Pas une collection de chansons, donc, mais plutôt une balade dans des ruines médiévales désertes, où la religion est omniprésente mais la foi absente. Ou pour le dire autrement, en suivant des indications donnée dans les notes du précédent album de Ambassade : « Historiquement, certains dirigeants ont utilisé la religion pour légitimer leur pouvoir. Nous étions également animés par le désir d’examiner l’impact négatif que peut avoir la religion du fait qu’elle soit toujours dominée par les hommes. » Il semblerait que Pascal Pinkert continue son examen. Musicalement, on se situe entre une bande-son mystique façon Koyaanisqatsi (les deux Theme from R.A.V.E.) et de l’électro travaillée, tantôt rapide, tantôt engourdie (Gunslinger, Togetherness).

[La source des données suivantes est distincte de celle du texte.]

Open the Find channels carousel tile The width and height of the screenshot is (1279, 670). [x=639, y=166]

Il est vrai qu’on n’aura pas forcément envie d’entreprendre la ballade tous les jours, du morceau 1 jusqu’au morceau 11. Le chemin est semé de pierres, l’atmosphère est lourde et poisseuse ; il est tard, et tout est recouvert par les grandes ombres qui naissent du crépuscule. La progression est difficile. Ce n’est certainement pas « irrésistible ». Mais cela vaut la peine d’y passer et d’y repasser, pour le travail sur les textures, pour le jeu entre les voix éthérées et les rythmiques lourdes, saturées — la lutte entre le bien et le mal, très clairement.

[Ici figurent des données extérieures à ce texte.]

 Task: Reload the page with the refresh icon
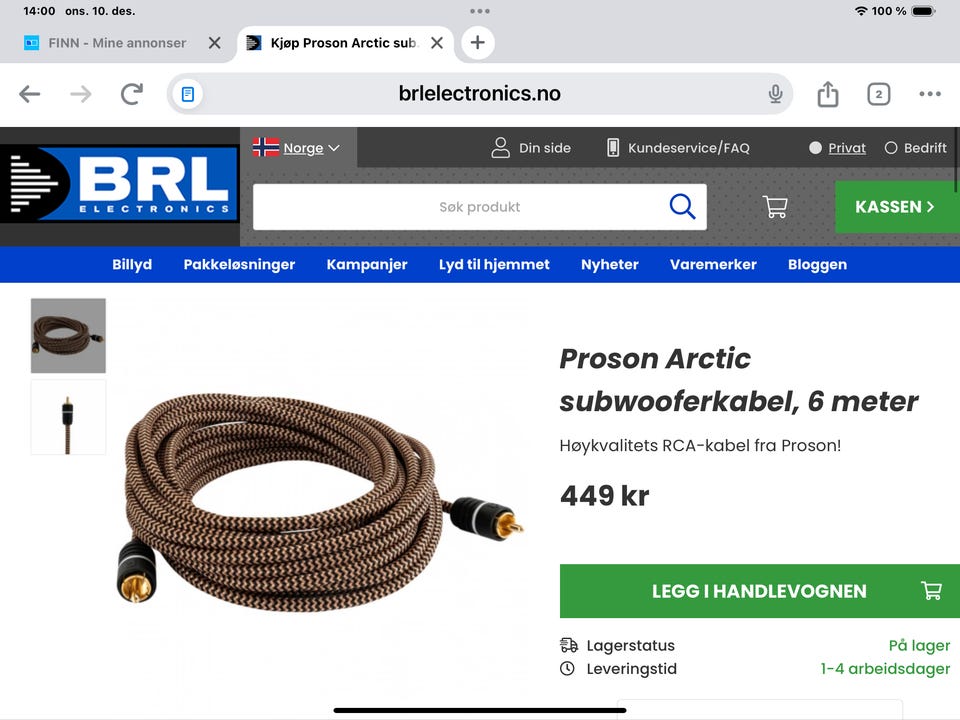(x=131, y=94)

On y trouve aussi des morceaux bien sentis qui resteront dans les playlists régulières. Commençons par l’évident The Influencer Accent. Deux gros samples motorisent le morceau : une petite boucle de chant religieux, encore, et une voix féminine qui décrit (assez bien) l’« accent influenceur », tout en l’imitant. Tout cela est aussi bien troussé que très inattendu. Là-dessus, une basse, une très belle basse même (une petite spécialité de M. Pinkert), quelques parties de clavier et un soupçon de batterie, et voilà ! Continuons avec We are all guilty, chemin de rédemption expérimental et onirique, bizarre, excellent pour ralentir tout en maintenant un rythme. Et puis finissons avec le morceau 11, qui reprend Young Birds, déjà sorti en face B d’un précédent single, en plus court et en plus doux : un morceau presque chanté cette fois, presque ballade. C’est en même temps évidemment liturgique, encore : cette très belle version JD Twitch Tribute est un hommage au producteur, DJ, et fondateur du label écossais Optimo Music, autre genre de personne qu’on est en droit, vraiment en droit, de qualifier d’« éclectique », tant il a parcouru en long et en large les vastes terrains de la musique enregistrée.